Directions for this task >> Using the section on reviewing consensus statements and guidelines, explain what the identified documents were examined for and what was then prepared for the Steering Group. Answer in one to three sentences.

Source document >>

________________

3.1.2 Review of consensus statements and guidelines literature
Handsearching full lists of guidelines from National Colleges and Professional Societies (Table S2) and the literature search of consensus statements and guidelines (March–April 2015) identified maternal AEs that were grouped into 10 categories. Identified documents were examined for definitions of AE terms and criteria used to indicate their severity. A summary was prepared for the Steering Group before the first meeting (Table S3).

________________

Excerpted records >>
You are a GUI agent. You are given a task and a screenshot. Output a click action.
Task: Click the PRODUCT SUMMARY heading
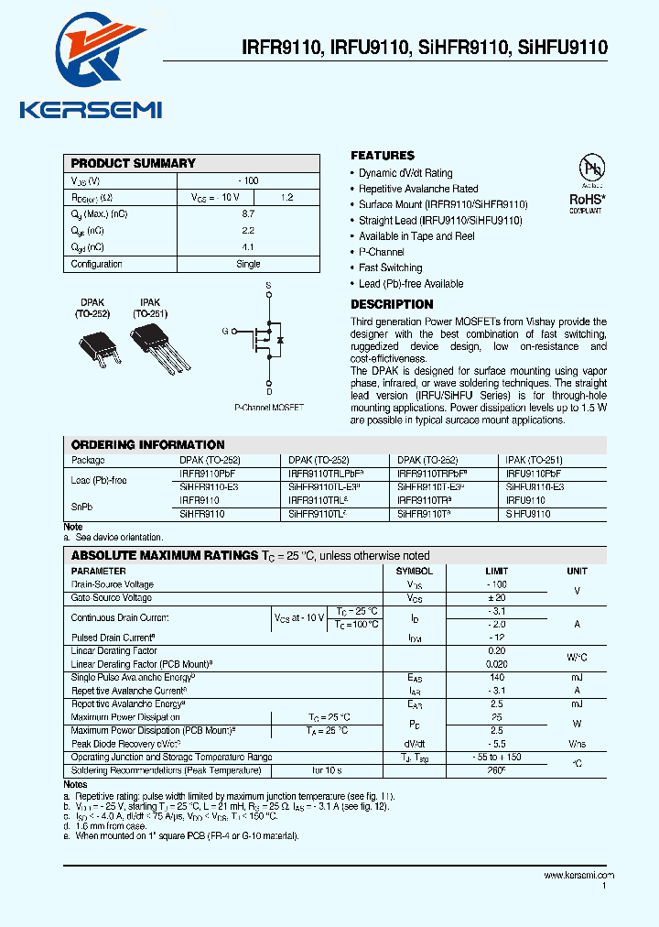(x=134, y=163)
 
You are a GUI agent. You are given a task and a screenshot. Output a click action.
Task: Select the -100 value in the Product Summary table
(x=248, y=180)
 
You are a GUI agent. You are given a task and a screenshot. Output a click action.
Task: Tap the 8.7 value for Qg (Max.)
(x=248, y=213)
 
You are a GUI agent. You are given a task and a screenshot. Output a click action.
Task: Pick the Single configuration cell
(x=248, y=264)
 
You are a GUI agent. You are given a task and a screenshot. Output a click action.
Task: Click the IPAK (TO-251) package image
(x=152, y=349)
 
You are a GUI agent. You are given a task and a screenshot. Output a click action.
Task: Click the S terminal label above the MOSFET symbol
(x=268, y=286)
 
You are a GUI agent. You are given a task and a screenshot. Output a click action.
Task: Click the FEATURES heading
(x=383, y=156)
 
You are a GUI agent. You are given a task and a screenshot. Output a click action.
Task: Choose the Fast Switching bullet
(x=391, y=267)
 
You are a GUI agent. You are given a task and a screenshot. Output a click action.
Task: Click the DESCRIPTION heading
(x=392, y=304)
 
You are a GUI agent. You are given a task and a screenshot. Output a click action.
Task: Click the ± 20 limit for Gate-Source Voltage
(x=497, y=597)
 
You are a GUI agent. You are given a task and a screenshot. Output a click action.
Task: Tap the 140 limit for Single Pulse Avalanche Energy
(x=497, y=677)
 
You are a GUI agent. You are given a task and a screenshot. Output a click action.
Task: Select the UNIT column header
(x=577, y=571)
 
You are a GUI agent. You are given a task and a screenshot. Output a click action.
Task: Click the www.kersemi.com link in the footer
(x=579, y=876)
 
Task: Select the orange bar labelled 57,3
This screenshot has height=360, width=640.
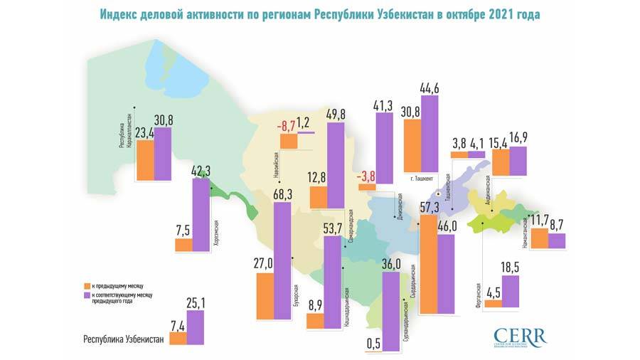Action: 428,263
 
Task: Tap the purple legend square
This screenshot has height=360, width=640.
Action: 87,294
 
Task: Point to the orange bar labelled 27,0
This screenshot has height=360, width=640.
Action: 265,296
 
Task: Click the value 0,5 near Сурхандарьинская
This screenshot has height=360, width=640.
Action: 373,344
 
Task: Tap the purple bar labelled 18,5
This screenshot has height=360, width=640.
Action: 510,292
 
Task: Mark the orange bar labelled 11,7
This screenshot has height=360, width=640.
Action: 540,238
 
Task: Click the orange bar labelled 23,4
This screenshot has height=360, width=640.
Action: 146,161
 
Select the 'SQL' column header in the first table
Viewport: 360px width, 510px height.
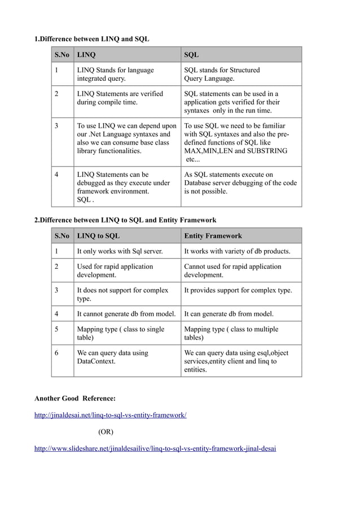[191, 55]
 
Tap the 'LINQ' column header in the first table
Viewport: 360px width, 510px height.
[86, 55]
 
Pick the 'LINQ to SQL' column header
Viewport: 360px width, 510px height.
[98, 236]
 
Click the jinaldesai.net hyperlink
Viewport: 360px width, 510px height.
[111, 415]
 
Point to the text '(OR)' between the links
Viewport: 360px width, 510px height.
[106, 432]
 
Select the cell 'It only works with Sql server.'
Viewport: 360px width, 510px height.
[120, 251]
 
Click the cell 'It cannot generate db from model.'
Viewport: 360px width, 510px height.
[126, 313]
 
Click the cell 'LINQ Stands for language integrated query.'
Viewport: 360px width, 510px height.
[115, 75]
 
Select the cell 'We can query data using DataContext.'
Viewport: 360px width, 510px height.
[112, 357]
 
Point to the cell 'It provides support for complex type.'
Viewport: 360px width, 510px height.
[238, 290]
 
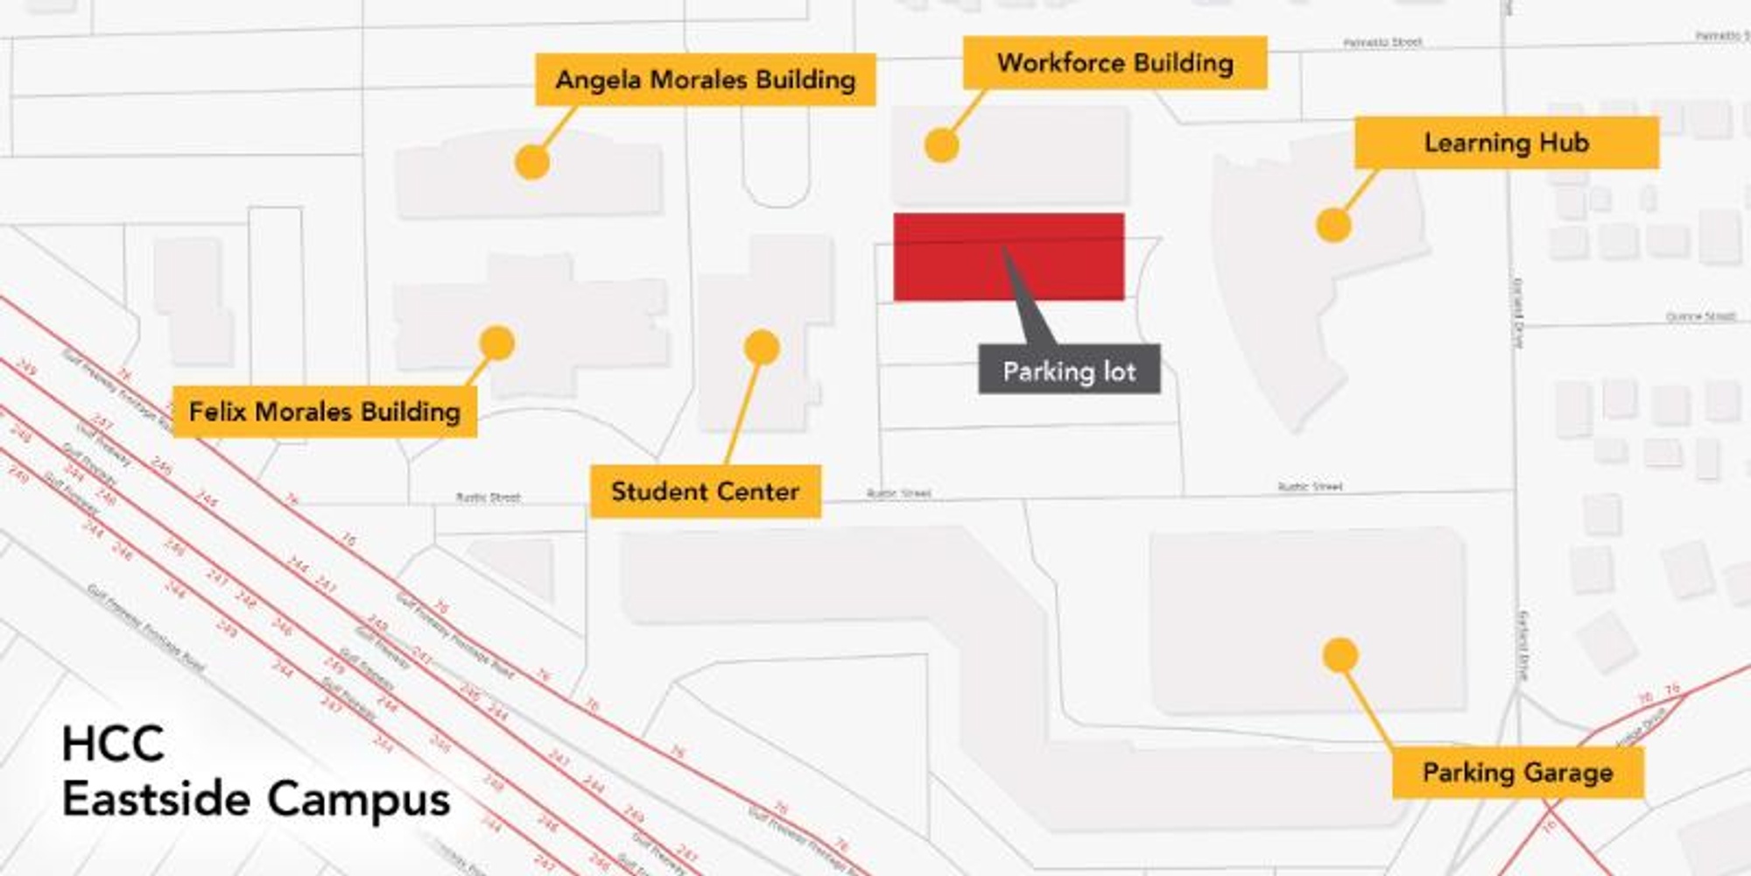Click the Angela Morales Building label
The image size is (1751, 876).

________________

Answer to the problem >> The identified documents were examined for definitions of maternal adverse event (AE) terms and for the criteria used to indicate their severity. A summary of this review was then prepared for the Steering Group before its first meeting.